Months ago, I drove my dirty 2010 blue Prius to Mister C’s Car Wash in Rochester. Thanks to my husband, personal grocery shopper and chauffeur to church, restaurants, and Cook’s Farm Dairy in Ortonville, I hadn’t driven in weeks.
I waited in Mister C’s long, hairpin queue and flipped radio stations to familiar voices and classical music. Meanwhile, young staff hustled, moving all makes and models of autos.
Opening doors. Wiping. Closing doors. Wiping. Reaching over windshields for the perfect shine. If they weren’t thoroughly enjoying themselves, they had me fooled.
Amused by the synchronized movement of the machinery and employees, I forgot to shift into neutral when directed into the tire guides.
Embarrassed, I couldn’t locate my gearshift in the dark. The word “Alzheimer’s” whispered in my head. “I’m sorry,” I said to the attendant. “I’ve not driven in quite a while.”
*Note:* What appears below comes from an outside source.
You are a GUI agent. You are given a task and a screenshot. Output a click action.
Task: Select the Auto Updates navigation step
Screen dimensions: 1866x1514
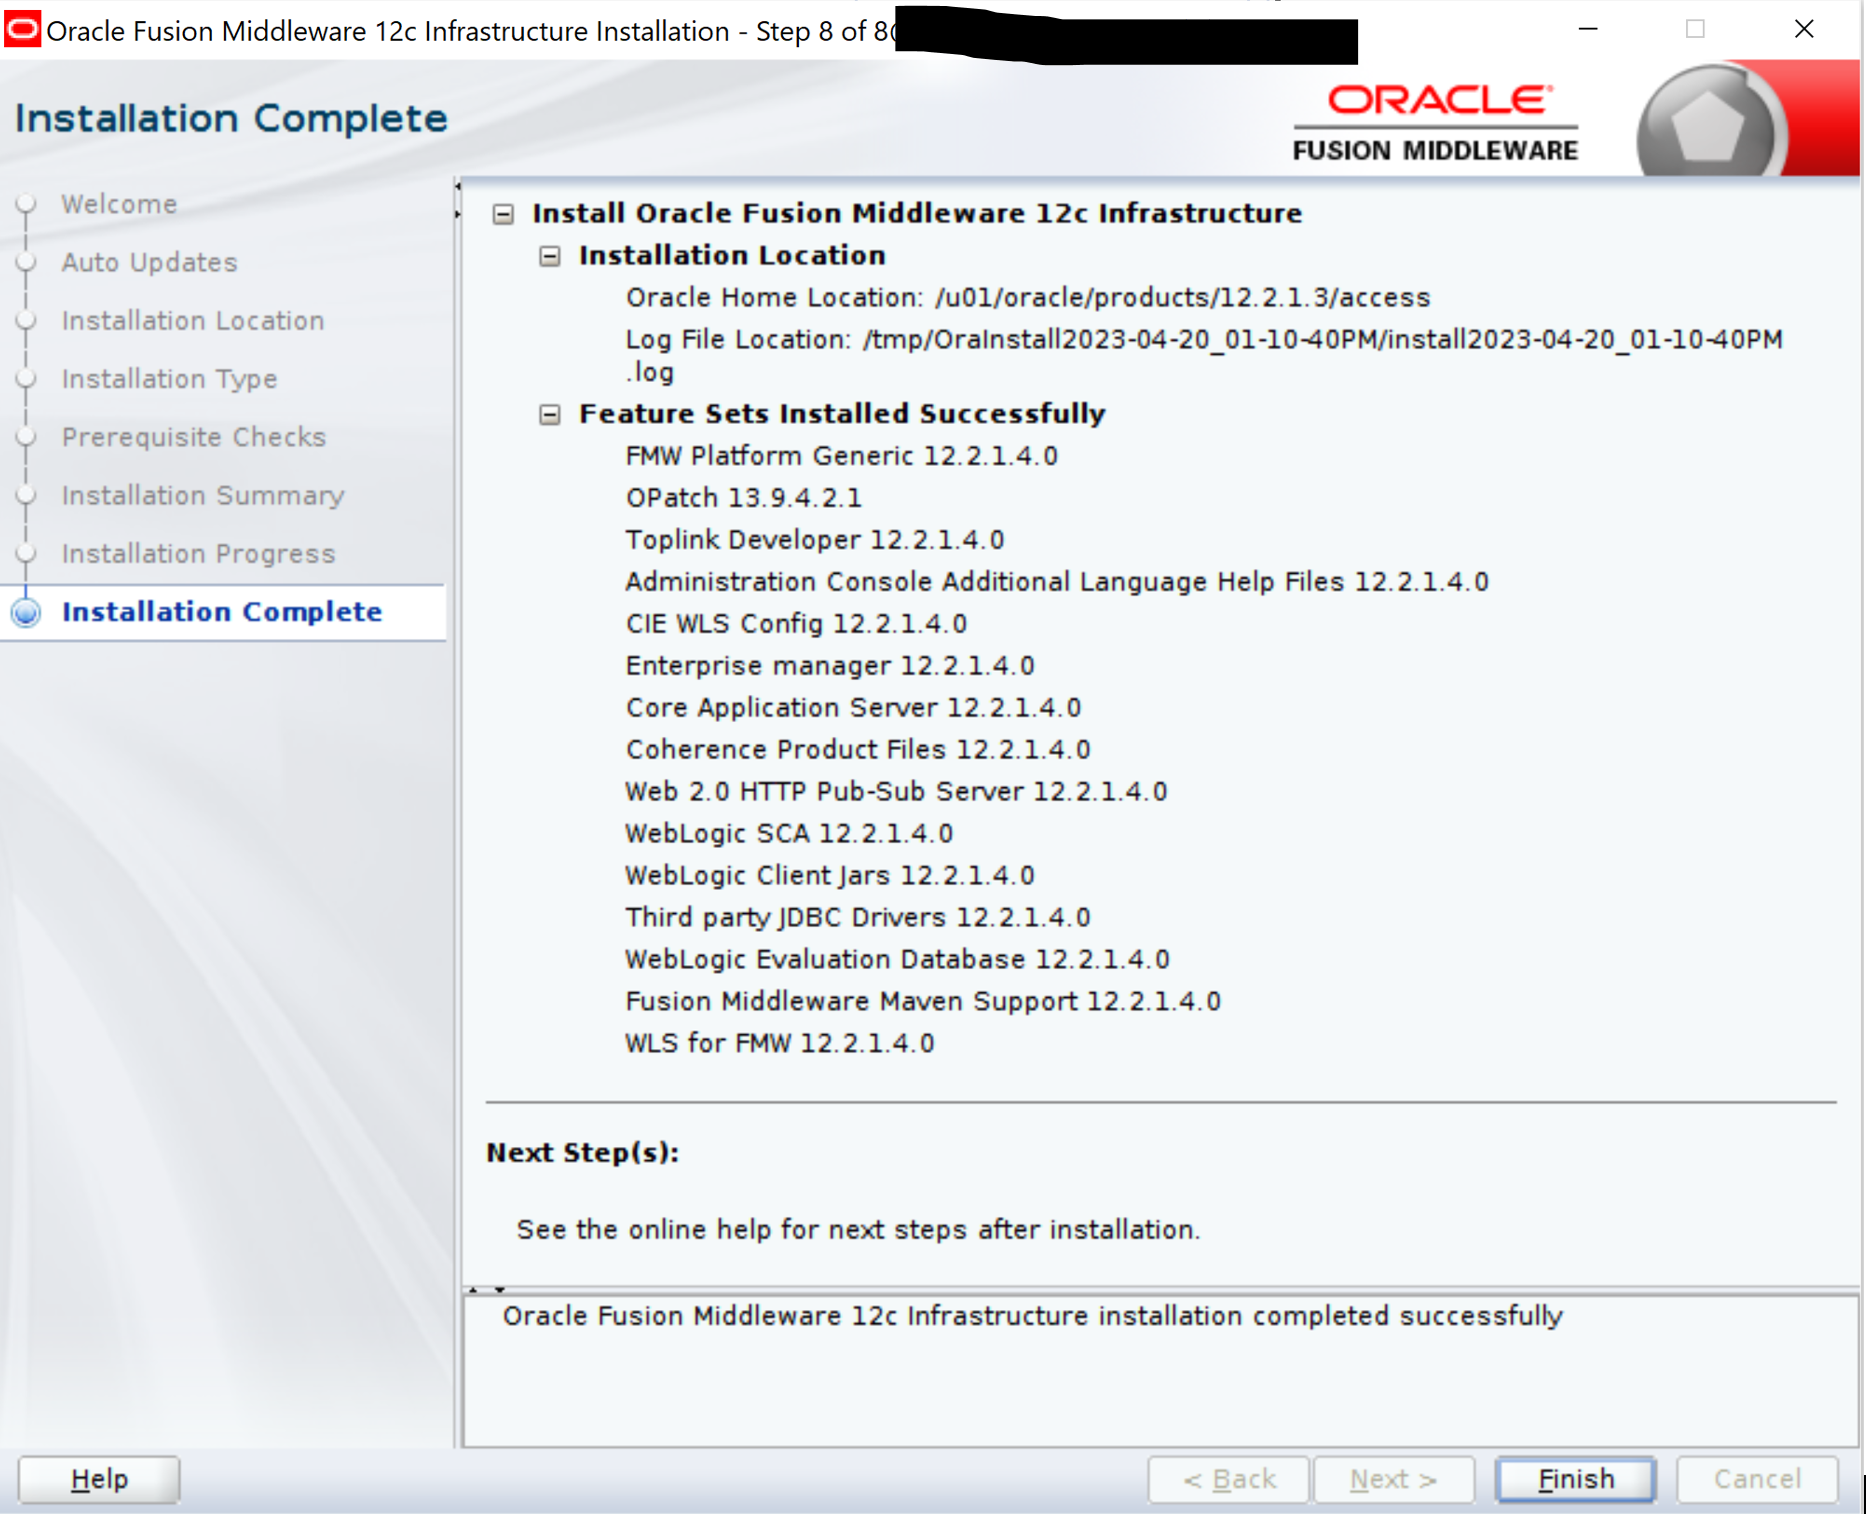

He smiled. “Happens all the time.”
I intended to call the Rochester Chamber of Commerce to praise Mr. C’s manager and team for their discretion with patrons who experience slips of mind.
Rather, I forgot those ambitious folk until yesterday when I faced the challenge to finally hang new curtains in our master bedroom.
What, you may ask, do those kids in Mister C’s Car Wash have to do with me hanging curtains?
Well, for one, I didn’t forget this valuable reminder–if you don’t use it, you lose it.
You see, my history with curtain rod bracket installation isn’t boast worthy. The screws fell out of the drywall, and although we have a stash of the appropriate anchor, I avoid using them. They fell out too and made a larger hole to patch and paint.
Considering I didn’t marry a handyman, I was on my own.
Secondly, the enthusiasm of those young men and women drying cars and trucks recalled the positive experience of bracket installation lessons from a friend several years ago.
So I carried a pencil, hammer, nail, and Black & Decker drill upstairs where the project waited.
After a deep breath and prayer, I climbed my yellow kitchen stool, an Armada Flea Market find. While my husband picked strawberries at Blake’s in Almont, I hung the sheers in one fourth the time it took to iron them.
Down to the kitchen I went to compose the grocery list for our barbeque with Cathleen and Russ today. We can’t remember our last visit together.
Truth is, we’re hungry for good company and strawberry-rhubarb pie with Cook’s lavender lemon honey ice cream.
This morning, while the strawberries and rhubarb marinated in sugar, nutmeg, and a pinch of salt, I messed up doubling my butter crust recipe.
Try, try again.
While the pie cooled, I prepared summer’s first bowl of potato salad. Cathleen called from Dearborn. “All our roads have flooded! Will tomorrow work for you and Mel?”
Dear Reader, I cannot thoroughly enjoy the first strawberry-rhubarb pie of the season without friends at our table.
“Tomorrow at three. I’ll hold the pie and ice cream.”